The pertinent passage reads:
Also appertaining thereunto was a card bearing the name “Mr. James Dillingham Young.” The “Dillingham” had been flung to the breeze during a former period of prosperity when its possessor was being paid $30 per week. Now, when the income was shrunk to $20, the letters of “Dillingham” looked blurred, as though they were thinking seriously of contracting to a modest and unassuming D.
Jim did not necessarily have a different job or a different employer. Chances are that there was an economic recession and his original employer cut salaries. Jim was feeling on his way up when he put the name Dillingham on his business card, but the cutback was a psychological letdown. Jim couldn't go job-hunting; he had to take what he could get and hope there would be a turnaround. Recessions were cyclical then as now. Jim might have had new cards printed, but he simply couldn't afford to pay for such luxuries. So the middle name Dillingham remained on the fading card attached to the electric button, and it became a sort of mockery, both because of the swanky name and because the card was deteriorating and assuming the general shabbiness of the building.
The name Dillingham suggests that Jim came from a higher class than he belonged to now. It sounds like a rich family's name. That would explain how and why he inherited an expensive gold watch from his grandfather and his father but finally had to sell it to raise a little money. There is a close connection between the Dillingham and the gold watch. It was a more painful sacrifice for Jim to sell his watch because it was his last remaining tie to the upper-middle class world. One of the reasons Della admires her husband so much is that he comes from a higher social class. In fact, O. Henry shows her lower class in a bit of her dialogue.
“Cut it off and sold it,” said Della. “Don't you like me just as well, anyhow? I'm me without my hair, ain't I?”
Somehow we know that her husband would never say "ain't."
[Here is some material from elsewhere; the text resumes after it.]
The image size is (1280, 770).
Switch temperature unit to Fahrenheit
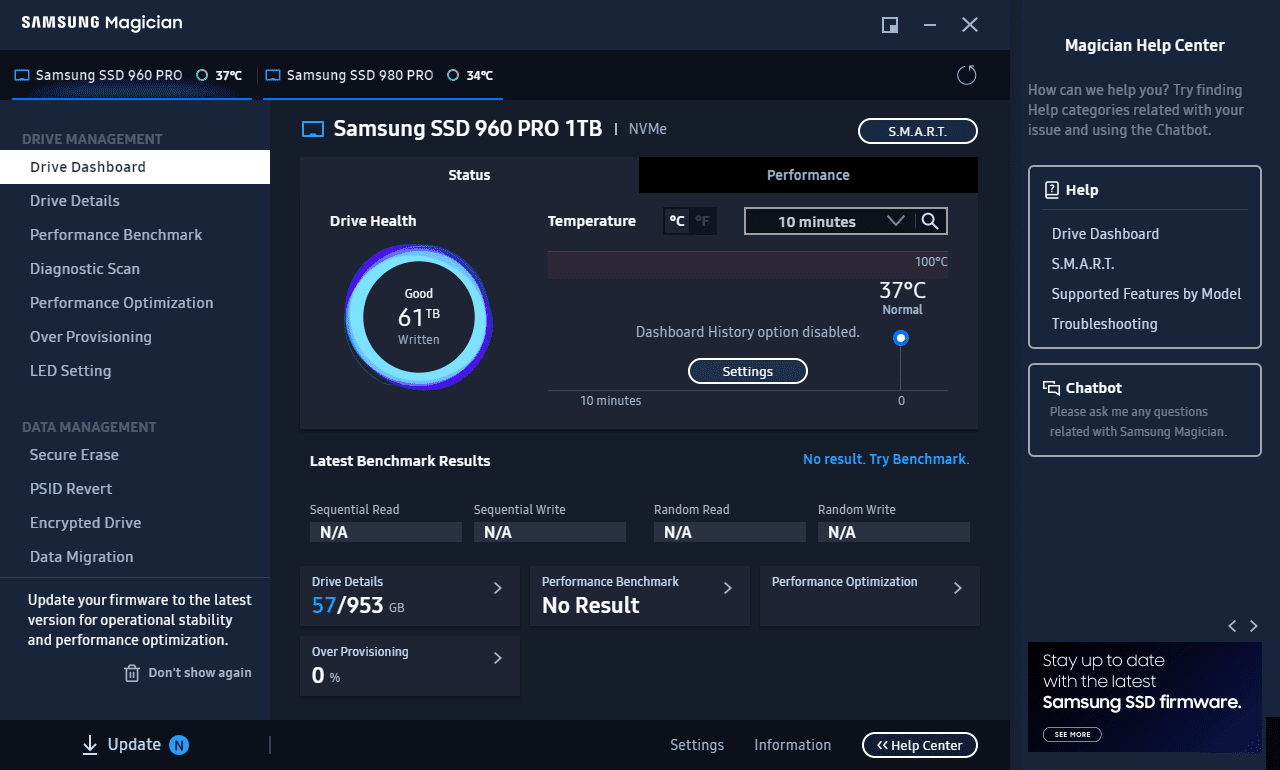coord(703,221)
O. Henry had a sharp eye for little things like a faded business card bearing a pretentious name. That was one of the things that made him such a good writer. He had undoubtedly seen cards like that in vestibules like that, and he had probably lived in places like that in New York himself. He wrote for a mass urban audience, the majority of whom were hard up and could only afford a nickel for a newspaper, which they would search for food-bargain ads and then use the pages for food wrappers, garbage wrappers, and more personal needs. They would have understood the Dillingham Youngs perfectly because they shared their privations and cares. There was no security in those horse-and-buggy days. If the breadwinner lost his job, the whole family could find themselves out on the street. O. Henry paints a picture of hard times in "The Gift of the Magi," "The Last Leaf," "The Furnished Room," "The Cop and the Anthem," and in other famous short stories.